Thanks Balla. I picked up the 4770k when MC has their big sale last month. Not as good as your golden chip but better than the 4670k it replaced.

Secondly great job on the comparison!

Lastly I want to ask you how much you think the memory was holding back the 780 at 1600p?

I ask because in BioShock I was able to beat Face2Face'es score with lower clocked core with my card, I wasn't sure if that was due to the fact that my vram went higher, or because my Haswell was at 4.8GHz and his Ivy was at 4.8GHz.

I don't think the memory bandwidth was holding it back too much in Bioshock. If I still had the card, I could bench it at different memory speeds and see how it affected performance. Face2Face just picked up a 1440p monitor so maybe he could test for you.

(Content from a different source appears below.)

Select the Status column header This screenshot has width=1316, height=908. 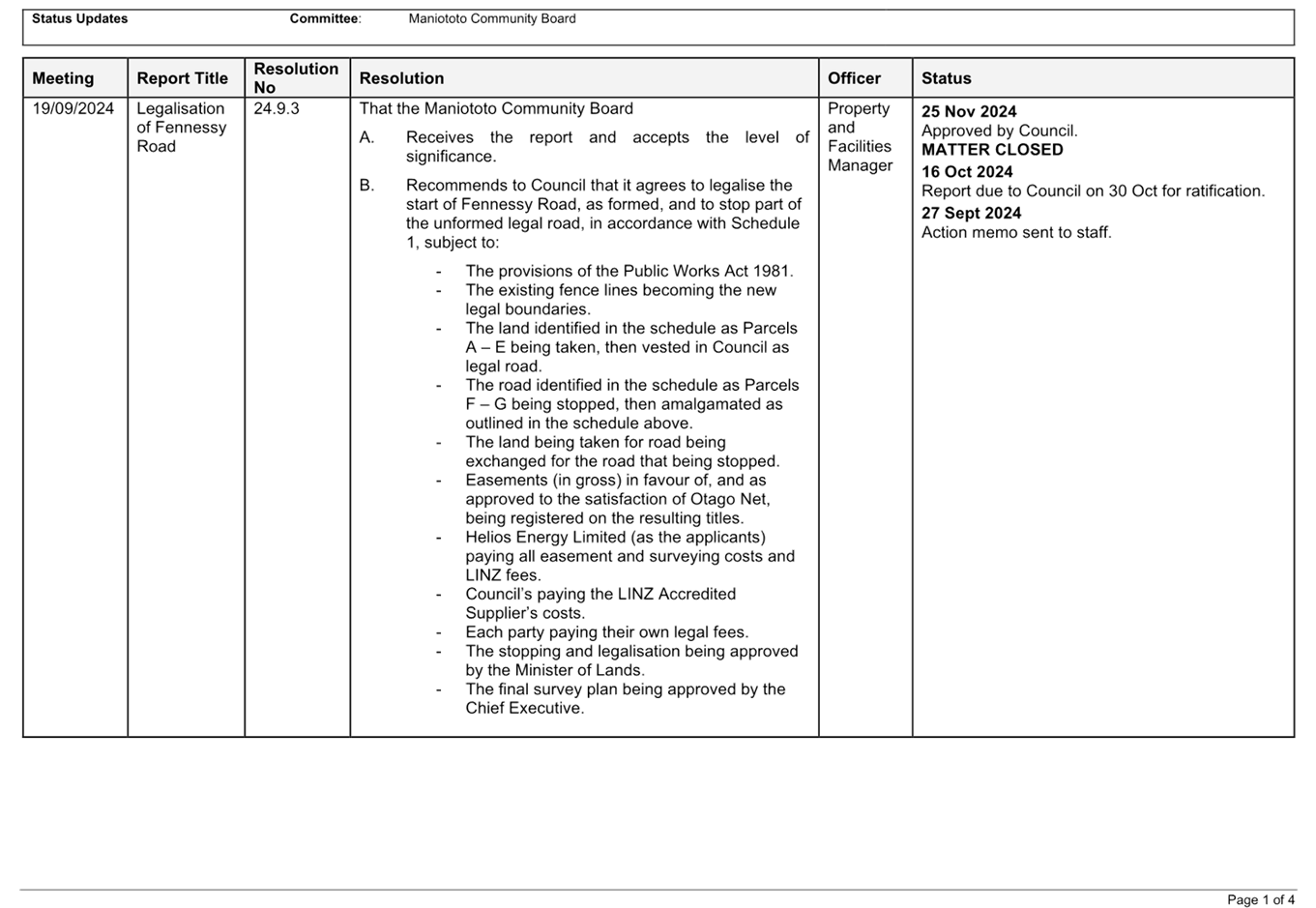coord(946,78)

Amazingly detailed review!

Was "AMD Optimized Tessellation" and "Surface Format Optimization" turned off for these tests?

Was Texture quality set in drivers to "High Quality" for both drivers?

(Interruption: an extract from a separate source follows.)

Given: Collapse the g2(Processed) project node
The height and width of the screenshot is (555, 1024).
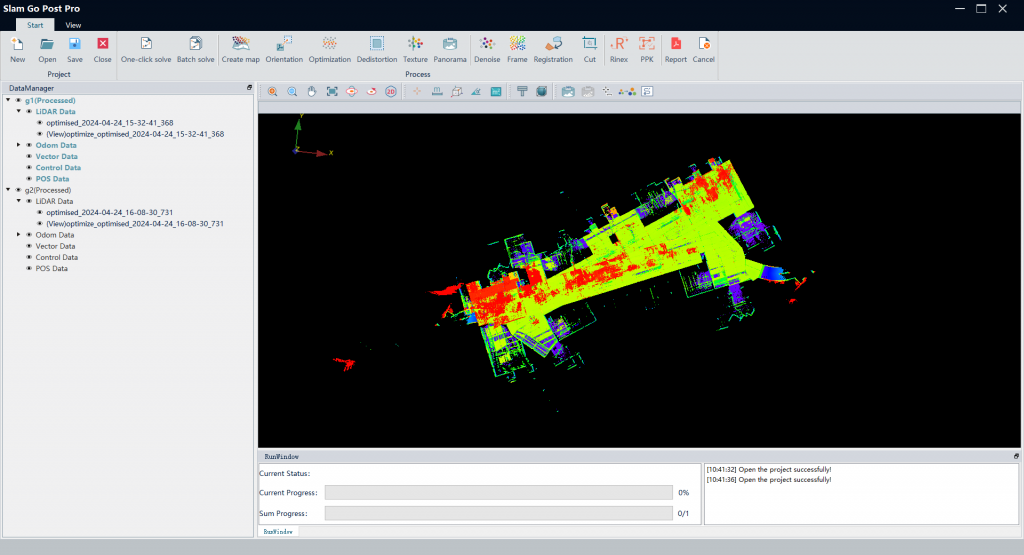Looking at the screenshot, I should tap(8, 190).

Was "Trilinear Filtering Optimization" turned off for both drivers?

Thanks!

Thanks!

I left all driver settings in their out-of-the-box configuration. From what I've read in different reviews that generally gives comparable results between the red and green teams.

Nice work on the test. I've come to same conclusion the R290/X reference cooler AND the 6 phase power is really awful for big OC, even on water they rarely get above 1.25ghz.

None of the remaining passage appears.